HA PASADO UN ÁNGEL

En mi vida he cogido una moto. Así que ya se pueden imaginar lo poco o nada que he seguido el motociclismo. No tengo ni idea de cilindradas.  Pero sabía quién era Ángel Nieto. ¿Quién no? Hay gentes cuya valía rompe las fronteras de la afición que las sigue. Gente como Pelé, Di Stéfano o Maradona, cuya fama nos llegó a quienes nunca nos gustó el fútbol; gentes como Bahamontes o Indurain, de las que a la fuerza tuvimos que oír su nombre los que no estábamos pendientes del ciclismo;  lo mismo que cuando quienes no eran aficionados a los toros, supieron de Manuel Benítez El Cordobés, o aquellos que jamás han jugado al tenis no ignoran que existe un gigante llamado Nadal. Ahí reside gran parte del mérito de estos colosos: que trascienden su propio ámbito.
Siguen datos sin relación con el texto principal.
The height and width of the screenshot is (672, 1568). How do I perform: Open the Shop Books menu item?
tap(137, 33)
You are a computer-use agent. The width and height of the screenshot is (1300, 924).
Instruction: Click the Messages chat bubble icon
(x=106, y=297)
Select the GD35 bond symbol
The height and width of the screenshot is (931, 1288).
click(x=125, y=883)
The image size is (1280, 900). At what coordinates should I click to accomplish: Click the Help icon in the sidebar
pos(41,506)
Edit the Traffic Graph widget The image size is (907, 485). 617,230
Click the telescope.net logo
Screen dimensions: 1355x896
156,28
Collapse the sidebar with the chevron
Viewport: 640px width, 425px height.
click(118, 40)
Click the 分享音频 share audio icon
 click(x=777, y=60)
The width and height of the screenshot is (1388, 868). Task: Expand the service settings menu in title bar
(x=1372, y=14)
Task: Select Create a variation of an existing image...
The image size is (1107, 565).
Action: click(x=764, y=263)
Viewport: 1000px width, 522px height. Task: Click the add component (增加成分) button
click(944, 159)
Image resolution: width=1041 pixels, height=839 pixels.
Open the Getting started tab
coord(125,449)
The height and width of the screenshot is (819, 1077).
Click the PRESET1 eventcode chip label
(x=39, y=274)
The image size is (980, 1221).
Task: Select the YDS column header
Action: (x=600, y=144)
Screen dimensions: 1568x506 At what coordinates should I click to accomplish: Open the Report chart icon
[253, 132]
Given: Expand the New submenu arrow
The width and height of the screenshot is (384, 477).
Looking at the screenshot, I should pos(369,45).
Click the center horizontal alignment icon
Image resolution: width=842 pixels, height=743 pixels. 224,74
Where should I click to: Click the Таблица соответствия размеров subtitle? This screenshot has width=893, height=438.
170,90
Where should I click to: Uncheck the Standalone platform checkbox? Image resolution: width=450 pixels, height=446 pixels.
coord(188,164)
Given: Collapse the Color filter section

Se ha muerto Ángel Nieto. Y con la triste noticia colgada de mis ojos, he de reconocer que la valoración de su carrera deportiva no me es legítima, sería ilícito imitar torpemente a los expertos. Yo quedé siempre al otro lado de saber de motos, donde no se tiene ni idea ni de mecánica ni de pilotos, pero donde se cambia la importancia de la velocidad por la de la tenacidad.  Por eso alcanzo a entender que se ha ido un campeón 12 más 1 (en respeto póstumo a sus supersticiones). Fue y será un nombre grande de España en el mundo. Por más que yo no sepa lo que es llevar un manillar entre mis manos, le lloro. Y siento, lo siento mucho, que por nuestras vidas ha pasado un Ángel. Esta tarde entró en la historia. Y siempre se llamará nada menos que Ángel Nieto.